Evidence for involvement of microtubules in the action of vasopressin in toad urinary bladder. I. Functional studies on the effects of antimitotic agents on the response to vasopressin.

The antimitotic agents colchicine, podophyllotoxin, and vinblastine inhibit the action of vasopressin and cyclic AMP on osmotic water movement in the toad urinary bladder. The alkaloids have no effect on either basal or vasopressin-stimulated sodium transport or urea flux across the tissue. Inhibition of vasopressin-induced water movement is half-maximal at the following alkaloid concentrations: colchicine, 1.8 X 10(-6) M; podophyllotoxin, 5 X 10(-7)M; and vinblastine, 1 X 10(-7)M. The characteristics of the specificity, time-dependence and temperature-dependence of the inhibitory effect of colchicine are similar to the characteristics of the interaction of this drug with tubulin in vitro, and they differ from those of its effect on nucleoside transport. Inhibition of the vasopressin response by colchicine, podophyllotoxin, and vinblastine is not readily reversed.
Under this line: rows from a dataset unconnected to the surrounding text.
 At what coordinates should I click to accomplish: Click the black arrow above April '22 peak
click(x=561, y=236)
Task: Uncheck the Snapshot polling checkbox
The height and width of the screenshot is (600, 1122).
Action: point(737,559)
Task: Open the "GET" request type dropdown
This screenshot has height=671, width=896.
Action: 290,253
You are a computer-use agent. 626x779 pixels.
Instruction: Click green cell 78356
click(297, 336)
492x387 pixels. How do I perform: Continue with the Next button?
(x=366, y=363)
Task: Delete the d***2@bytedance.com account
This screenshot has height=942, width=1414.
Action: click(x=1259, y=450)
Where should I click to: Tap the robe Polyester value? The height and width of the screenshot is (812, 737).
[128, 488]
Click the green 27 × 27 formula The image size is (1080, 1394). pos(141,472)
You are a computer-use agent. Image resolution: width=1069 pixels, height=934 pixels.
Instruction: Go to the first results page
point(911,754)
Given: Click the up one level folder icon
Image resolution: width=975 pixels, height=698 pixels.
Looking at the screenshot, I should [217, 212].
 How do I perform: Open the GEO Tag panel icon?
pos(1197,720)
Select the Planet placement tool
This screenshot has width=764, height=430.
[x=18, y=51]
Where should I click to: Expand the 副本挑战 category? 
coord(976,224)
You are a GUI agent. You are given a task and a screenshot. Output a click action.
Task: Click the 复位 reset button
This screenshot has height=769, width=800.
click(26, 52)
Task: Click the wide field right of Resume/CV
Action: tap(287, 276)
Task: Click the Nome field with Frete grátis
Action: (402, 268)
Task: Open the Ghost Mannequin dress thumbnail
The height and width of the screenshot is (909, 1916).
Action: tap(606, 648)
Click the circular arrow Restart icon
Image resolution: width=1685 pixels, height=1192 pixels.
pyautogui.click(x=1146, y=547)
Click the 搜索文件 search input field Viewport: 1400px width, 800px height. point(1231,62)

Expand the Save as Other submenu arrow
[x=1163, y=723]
The findings support the view that the inhibition of vasopressin-induced water movement by the antimitotic agents is due to the interaction of these agents with tubulin and consequent interference with microtubule integrity and function. Taken together with the results of biochemical and morphological studies, the findings provide evidence that cytoplasmic microtubules play a critical role in the action of vasopressin on transcellular water movement in the toad bladder.